WRITTEN TASK: Add 140 to every coordinate in the answers for the lines starting with the one containing "Click the A+ rating grade" and going on through the end of the rows. Write out only those lines again, requests included.

--- Begin MATERIAL SHOWN ---

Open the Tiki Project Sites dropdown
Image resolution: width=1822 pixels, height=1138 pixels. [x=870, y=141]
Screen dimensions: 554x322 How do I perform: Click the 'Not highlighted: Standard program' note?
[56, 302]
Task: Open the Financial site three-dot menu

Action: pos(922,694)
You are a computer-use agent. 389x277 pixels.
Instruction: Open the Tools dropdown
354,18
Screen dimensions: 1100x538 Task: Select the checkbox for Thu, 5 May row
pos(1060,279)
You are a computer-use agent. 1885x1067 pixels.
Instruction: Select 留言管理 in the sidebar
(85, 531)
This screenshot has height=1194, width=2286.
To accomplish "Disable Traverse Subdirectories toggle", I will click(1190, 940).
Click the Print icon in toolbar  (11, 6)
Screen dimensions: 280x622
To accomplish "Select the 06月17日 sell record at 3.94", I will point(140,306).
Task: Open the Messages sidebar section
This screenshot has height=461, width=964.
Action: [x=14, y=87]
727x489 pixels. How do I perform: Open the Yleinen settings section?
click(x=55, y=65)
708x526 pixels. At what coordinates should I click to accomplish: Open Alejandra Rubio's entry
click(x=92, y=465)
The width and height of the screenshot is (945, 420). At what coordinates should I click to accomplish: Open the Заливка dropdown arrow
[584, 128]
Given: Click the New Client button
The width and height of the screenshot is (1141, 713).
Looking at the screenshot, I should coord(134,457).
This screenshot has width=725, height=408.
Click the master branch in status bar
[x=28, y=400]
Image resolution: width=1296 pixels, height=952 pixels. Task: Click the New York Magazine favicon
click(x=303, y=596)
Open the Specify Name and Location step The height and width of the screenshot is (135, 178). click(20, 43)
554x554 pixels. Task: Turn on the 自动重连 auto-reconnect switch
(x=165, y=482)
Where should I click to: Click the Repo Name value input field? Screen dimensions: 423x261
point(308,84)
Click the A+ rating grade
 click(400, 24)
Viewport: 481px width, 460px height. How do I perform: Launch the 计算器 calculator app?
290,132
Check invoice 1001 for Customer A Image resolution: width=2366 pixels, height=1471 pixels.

--- End MATERIAL SHOWN ---

RESULT:
Click the A+ rating grade
 click(540, 164)
Viewport: 481px width, 460px height. How do I perform: Launch the 计算器 calculator app?
430,272
Check invoice 1001 for Customer A Image resolution: width=2366 pixels, height=1471 pixels.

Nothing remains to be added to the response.